= Granius Flaccus =

Granius Flaccus (fl. 1st century BC) was an antiquarian and scholar of Roman law and religion, probably in the time of Julius Caesar and Augustus.

==Religious scholar==
Granius wrote a book De indigitamentis ("On Forms of Address"), on the indigitamenta, that is, those pontifical books that contained prayer formularies or lists of deity names as a reference for accurate invocations. Granius dedicated this work to Caesar, as his contemporary Varro did his Antiquitates Divinae. The title of the book is taken from a citation in the 3rd-century grammarian Censorinus. Macrobius cites him jointly with Varro as an authority on a religious point.

Granius was used as a source on ancient Roman religion by the Church Fathers; Arnobius, for instance, refers to him as many as five times in his books Contra Paganos, second in number only to Varro, equal to the famed Pythagorean scholar Nigidius Figulus, and more often than Cicero. Arnobius implies that he knows the works of Aristotle only indirectly, and cites Granius as his intermediary source at least once. This was but amended by Nino Marinone in “Aristocles”, author of the second century B.C., who we know wrote on theological issues. Vid. De Paolis 1986: in Macrob.Sat.I.18.1, [“Macrobio 1934- 1984”, Lustrum 28-29]. Granius, he says, demonstrates that Minerva is Luna, and also identified the Novensiles with the Muses.

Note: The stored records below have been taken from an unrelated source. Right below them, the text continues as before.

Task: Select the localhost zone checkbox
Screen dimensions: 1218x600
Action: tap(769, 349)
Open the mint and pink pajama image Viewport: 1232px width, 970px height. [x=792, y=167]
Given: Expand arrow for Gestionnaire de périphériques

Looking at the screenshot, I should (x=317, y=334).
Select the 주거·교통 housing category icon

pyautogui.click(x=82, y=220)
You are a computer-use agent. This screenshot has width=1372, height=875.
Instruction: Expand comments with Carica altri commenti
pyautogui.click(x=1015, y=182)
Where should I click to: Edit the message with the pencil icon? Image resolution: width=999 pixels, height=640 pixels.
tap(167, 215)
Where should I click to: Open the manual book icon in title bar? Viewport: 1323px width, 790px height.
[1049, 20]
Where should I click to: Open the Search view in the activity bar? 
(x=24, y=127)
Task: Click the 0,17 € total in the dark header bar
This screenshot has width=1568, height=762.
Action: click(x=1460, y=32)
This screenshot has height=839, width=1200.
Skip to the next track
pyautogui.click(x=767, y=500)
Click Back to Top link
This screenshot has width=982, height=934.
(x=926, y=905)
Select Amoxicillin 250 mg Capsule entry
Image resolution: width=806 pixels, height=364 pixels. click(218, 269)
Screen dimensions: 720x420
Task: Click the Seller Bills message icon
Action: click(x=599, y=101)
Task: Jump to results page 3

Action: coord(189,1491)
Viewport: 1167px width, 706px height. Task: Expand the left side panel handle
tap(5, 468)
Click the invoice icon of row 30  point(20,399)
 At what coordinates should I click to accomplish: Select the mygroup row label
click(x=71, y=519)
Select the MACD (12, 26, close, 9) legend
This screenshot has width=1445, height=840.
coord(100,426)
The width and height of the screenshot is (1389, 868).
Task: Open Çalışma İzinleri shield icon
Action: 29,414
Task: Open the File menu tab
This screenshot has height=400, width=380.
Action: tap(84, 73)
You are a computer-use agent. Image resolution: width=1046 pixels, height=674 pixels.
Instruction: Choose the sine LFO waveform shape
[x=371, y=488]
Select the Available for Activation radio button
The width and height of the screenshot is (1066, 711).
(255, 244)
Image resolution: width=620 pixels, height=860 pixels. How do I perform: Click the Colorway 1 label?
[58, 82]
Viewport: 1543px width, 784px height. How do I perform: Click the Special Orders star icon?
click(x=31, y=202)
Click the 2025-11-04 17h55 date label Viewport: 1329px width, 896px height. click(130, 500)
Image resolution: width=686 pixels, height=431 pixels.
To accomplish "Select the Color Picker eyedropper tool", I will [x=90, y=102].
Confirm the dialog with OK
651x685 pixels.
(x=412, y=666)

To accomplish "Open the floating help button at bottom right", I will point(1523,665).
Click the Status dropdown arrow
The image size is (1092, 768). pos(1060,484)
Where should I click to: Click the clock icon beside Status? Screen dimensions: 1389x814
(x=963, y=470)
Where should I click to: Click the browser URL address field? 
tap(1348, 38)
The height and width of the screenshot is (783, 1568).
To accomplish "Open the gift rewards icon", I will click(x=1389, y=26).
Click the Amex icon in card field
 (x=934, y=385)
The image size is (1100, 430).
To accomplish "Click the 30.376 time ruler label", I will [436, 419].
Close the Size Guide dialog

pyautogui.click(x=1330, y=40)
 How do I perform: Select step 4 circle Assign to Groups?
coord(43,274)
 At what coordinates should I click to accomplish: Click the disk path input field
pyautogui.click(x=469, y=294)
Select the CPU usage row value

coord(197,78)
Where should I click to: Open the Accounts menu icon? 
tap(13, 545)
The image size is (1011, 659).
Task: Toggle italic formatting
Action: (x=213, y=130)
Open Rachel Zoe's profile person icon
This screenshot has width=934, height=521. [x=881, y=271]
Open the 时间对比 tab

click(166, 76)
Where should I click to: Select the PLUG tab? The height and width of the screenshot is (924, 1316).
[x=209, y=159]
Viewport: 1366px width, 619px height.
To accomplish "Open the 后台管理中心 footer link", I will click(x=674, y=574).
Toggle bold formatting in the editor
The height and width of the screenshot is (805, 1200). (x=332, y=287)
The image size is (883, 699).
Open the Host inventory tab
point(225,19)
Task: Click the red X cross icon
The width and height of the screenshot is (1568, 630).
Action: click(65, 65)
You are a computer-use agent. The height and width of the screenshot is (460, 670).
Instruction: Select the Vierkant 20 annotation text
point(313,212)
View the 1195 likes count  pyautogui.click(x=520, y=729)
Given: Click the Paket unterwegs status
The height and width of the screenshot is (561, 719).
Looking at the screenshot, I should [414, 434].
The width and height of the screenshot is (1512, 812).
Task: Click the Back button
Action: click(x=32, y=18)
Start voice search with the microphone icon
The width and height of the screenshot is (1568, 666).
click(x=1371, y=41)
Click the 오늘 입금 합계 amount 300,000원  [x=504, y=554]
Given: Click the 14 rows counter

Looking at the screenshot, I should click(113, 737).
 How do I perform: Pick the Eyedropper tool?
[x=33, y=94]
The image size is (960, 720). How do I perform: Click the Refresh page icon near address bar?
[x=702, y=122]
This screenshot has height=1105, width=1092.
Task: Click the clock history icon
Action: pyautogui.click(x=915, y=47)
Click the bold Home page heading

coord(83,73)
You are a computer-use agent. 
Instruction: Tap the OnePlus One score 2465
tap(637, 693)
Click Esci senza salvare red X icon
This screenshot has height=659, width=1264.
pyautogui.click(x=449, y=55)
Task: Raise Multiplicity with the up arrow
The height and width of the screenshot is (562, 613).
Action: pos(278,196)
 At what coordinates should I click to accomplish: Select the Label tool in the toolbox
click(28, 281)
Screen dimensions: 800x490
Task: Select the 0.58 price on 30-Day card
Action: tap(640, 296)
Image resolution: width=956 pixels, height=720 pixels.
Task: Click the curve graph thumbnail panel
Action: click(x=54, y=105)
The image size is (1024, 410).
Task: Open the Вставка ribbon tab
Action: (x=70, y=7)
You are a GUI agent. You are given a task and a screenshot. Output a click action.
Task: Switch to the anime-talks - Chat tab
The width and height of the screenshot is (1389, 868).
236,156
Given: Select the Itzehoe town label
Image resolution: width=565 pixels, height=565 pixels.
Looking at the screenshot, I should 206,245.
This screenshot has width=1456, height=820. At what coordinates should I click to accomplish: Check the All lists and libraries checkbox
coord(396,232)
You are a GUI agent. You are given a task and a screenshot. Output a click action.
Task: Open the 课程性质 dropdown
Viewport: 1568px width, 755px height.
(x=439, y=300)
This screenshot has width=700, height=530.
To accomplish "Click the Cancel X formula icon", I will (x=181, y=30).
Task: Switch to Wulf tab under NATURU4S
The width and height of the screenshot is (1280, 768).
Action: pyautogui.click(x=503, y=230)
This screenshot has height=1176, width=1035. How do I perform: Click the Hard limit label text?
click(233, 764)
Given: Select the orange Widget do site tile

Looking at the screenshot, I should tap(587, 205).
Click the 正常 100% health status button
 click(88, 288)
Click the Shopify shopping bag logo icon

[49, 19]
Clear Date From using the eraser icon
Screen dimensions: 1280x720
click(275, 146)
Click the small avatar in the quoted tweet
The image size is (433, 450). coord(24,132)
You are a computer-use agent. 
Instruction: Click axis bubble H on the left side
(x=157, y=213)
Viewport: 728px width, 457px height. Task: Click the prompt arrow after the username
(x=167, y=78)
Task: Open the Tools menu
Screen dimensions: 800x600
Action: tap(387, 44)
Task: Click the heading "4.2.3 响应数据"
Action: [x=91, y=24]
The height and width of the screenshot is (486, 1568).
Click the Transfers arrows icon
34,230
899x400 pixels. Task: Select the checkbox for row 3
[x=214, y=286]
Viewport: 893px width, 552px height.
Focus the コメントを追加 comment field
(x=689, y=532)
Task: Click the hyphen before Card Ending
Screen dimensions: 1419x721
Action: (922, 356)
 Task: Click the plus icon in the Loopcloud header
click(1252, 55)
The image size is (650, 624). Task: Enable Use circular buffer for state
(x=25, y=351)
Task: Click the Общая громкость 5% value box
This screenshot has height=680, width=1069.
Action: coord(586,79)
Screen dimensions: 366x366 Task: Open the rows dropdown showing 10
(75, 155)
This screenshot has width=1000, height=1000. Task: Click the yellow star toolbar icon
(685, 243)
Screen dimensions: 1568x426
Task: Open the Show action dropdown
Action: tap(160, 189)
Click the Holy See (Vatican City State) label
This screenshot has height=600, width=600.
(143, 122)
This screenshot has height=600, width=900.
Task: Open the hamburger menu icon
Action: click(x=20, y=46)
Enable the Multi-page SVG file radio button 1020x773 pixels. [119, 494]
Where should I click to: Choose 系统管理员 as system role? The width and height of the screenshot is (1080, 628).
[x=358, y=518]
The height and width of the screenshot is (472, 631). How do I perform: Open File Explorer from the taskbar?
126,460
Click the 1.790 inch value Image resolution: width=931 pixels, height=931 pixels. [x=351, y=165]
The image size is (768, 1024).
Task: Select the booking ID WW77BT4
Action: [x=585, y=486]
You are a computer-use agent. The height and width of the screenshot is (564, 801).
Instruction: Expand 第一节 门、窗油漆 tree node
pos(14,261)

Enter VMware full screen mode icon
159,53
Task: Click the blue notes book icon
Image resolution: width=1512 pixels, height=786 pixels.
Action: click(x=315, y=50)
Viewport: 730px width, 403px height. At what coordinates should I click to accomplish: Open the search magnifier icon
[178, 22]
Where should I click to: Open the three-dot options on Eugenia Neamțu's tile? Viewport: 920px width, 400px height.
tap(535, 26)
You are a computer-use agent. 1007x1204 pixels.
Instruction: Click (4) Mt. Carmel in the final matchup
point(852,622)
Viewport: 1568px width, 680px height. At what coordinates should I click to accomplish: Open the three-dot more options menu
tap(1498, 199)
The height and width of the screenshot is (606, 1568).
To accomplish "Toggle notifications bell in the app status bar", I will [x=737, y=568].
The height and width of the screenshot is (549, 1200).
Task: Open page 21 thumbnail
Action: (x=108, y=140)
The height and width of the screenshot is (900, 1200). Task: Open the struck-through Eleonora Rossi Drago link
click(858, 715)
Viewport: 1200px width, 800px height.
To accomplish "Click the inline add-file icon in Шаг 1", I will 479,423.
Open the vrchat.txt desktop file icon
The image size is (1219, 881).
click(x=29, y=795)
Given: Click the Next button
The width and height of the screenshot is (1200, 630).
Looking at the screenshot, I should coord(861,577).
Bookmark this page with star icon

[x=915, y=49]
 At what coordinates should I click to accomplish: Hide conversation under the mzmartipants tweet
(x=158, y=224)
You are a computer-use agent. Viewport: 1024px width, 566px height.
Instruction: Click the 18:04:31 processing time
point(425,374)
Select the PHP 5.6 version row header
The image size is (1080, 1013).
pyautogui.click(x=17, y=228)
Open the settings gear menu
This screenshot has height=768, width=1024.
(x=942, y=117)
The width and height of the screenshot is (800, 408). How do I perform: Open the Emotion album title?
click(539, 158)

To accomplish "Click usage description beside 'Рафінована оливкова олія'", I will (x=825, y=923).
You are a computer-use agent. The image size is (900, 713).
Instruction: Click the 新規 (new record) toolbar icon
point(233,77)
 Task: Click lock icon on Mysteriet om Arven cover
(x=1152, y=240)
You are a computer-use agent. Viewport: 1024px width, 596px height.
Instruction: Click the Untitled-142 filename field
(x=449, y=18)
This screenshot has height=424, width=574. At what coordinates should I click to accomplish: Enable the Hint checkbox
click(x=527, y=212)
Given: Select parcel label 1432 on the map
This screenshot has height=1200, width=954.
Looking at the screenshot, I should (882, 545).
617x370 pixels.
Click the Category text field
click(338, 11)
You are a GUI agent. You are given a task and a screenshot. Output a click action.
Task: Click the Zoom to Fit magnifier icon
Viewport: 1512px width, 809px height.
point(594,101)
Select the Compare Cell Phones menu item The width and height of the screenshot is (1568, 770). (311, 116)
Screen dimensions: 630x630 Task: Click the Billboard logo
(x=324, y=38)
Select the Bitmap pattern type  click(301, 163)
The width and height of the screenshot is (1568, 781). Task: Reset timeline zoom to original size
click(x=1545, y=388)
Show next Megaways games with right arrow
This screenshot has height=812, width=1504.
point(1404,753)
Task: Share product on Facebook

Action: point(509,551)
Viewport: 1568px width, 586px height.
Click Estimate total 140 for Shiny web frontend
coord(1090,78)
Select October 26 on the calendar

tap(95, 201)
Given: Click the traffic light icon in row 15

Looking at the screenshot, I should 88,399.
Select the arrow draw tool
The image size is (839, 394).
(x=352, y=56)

Granius maintained that the Genius and the Lar were one and the same. He shared the view of Varro that the res divinae for both Apollo and Father Liber were celebrated on Mount Parnassus. It is sometimes unclear whether references to "Flaccus" refer to him or to Verrius Flaccus.

==Jurist==
Granius is cited as an authority in the Digest of Justinian, where he is said to have written a book on Papirian law (Ius Papirianum) as ascribed to the 6th-century BC pontifex Papirius. A reference in Cicero to the Papirii dates the book to sometime after October 46 BC. The ius Papirianum dealt with the laws of the kings (leges regiae), which were sacred laws and required knowledge of pontifical records; therefore, the interests of Granius in legal and religious formulas should be seen as compatible. Granius recorded, for instance, that Numa Pompilius, in founding religious rites for the Romans, struck a deal with the gods to punish those who committed perjury. It may be that no collection of leges regiae existed earlier, and the idea that there was a ius Papirianum originated with the work of Granius at the beginning of Augustus' reign. He may thus be a more significant jurist than the extremely scant remains of his work would indicate.

The point of law cited in the Digest involves distinguishing a girlfriend (amica) from a concubina as defined by law. Granius explained that pellex (found elsewhere as paelex), Greek pallakis, had become the usual term for a woman sleeping regularly with a man who has a legal wife (uxor), but that formerly it referred to a live-in partner in lieu of a wife.

This Granius is sometimes identified with Granius Licinianus; the latter, however, is almost always dated to the time of Hadrian.